[Material provided]
----------
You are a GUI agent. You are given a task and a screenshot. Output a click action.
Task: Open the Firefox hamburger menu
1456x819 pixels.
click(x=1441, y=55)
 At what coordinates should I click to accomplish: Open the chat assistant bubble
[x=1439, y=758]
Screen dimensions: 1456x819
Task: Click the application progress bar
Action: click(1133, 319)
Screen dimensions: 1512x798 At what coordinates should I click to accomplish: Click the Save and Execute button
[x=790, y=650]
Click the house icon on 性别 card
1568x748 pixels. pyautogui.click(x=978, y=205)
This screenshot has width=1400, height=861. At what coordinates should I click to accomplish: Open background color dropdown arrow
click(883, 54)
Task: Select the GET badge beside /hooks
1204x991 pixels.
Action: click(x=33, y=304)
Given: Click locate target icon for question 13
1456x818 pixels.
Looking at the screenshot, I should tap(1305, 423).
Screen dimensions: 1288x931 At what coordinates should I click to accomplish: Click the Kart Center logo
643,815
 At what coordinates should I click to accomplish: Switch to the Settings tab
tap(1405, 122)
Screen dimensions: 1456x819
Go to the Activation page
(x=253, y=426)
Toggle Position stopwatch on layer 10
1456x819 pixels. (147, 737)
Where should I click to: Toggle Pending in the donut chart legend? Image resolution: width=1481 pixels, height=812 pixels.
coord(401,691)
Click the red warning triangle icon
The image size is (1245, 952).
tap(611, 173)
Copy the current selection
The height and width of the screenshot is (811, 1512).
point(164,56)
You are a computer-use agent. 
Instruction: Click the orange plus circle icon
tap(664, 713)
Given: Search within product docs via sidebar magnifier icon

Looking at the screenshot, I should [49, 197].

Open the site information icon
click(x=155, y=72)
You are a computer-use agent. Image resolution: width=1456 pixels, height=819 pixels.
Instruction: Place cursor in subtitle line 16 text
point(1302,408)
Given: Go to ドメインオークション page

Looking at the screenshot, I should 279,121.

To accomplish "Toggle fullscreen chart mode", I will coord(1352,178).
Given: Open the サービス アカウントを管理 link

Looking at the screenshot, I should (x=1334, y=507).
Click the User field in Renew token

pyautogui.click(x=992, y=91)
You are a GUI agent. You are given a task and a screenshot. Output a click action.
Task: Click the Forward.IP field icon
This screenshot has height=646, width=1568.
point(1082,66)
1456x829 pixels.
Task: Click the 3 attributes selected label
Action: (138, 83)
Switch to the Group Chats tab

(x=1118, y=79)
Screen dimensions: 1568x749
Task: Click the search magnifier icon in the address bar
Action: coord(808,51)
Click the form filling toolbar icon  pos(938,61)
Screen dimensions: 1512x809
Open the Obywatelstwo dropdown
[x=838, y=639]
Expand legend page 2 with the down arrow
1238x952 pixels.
----------
In the listing above, locate the line containing "Given: Click locate" and the line containing "Task: Click the Forward.IP field icon". Extract those two lines and every line between them, exactly as written, and only those.

Given: Click locate target icon for question 13
1456x818 pixels.
Looking at the screenshot, I should tap(1305, 423).
Screen dimensions: 1288x931 At what coordinates should I click to accomplish: Click the Kart Center logo
643,815
 At what coordinates should I click to accomplish: Switch to the Settings tab
tap(1405, 122)
Screen dimensions: 1456x819
Go to the Activation page
(x=253, y=426)
Toggle Position stopwatch on layer 10
1456x819 pixels. (147, 737)
Where should I click to: Toggle Pending in the donut chart legend? Image resolution: width=1481 pixels, height=812 pixels.
coord(401,691)
Click the red warning triangle icon
The image size is (1245, 952).
tap(611, 173)
Copy the current selection
The height and width of the screenshot is (811, 1512).
point(164,56)
You are a computer-use agent. 
Instruction: Click the orange plus circle icon
tap(664, 713)
Given: Search within product docs via sidebar magnifier icon

Looking at the screenshot, I should [49, 197].

Open the site information icon
click(x=155, y=72)
You are a computer-use agent. Image resolution: width=1456 pixels, height=819 pixels.
Instruction: Place cursor in subtitle line 16 text
point(1302,408)
Given: Go to ドメインオークション page

Looking at the screenshot, I should 279,121.

To accomplish "Toggle fullscreen chart mode", I will coord(1352,178).
Given: Open the サービス アカウントを管理 link

Looking at the screenshot, I should (x=1334, y=507).
Click the User field in Renew token

pyautogui.click(x=992, y=91)
You are a GUI agent. You are given a task and a screenshot. Output a click action.
Task: Click the Forward.IP field icon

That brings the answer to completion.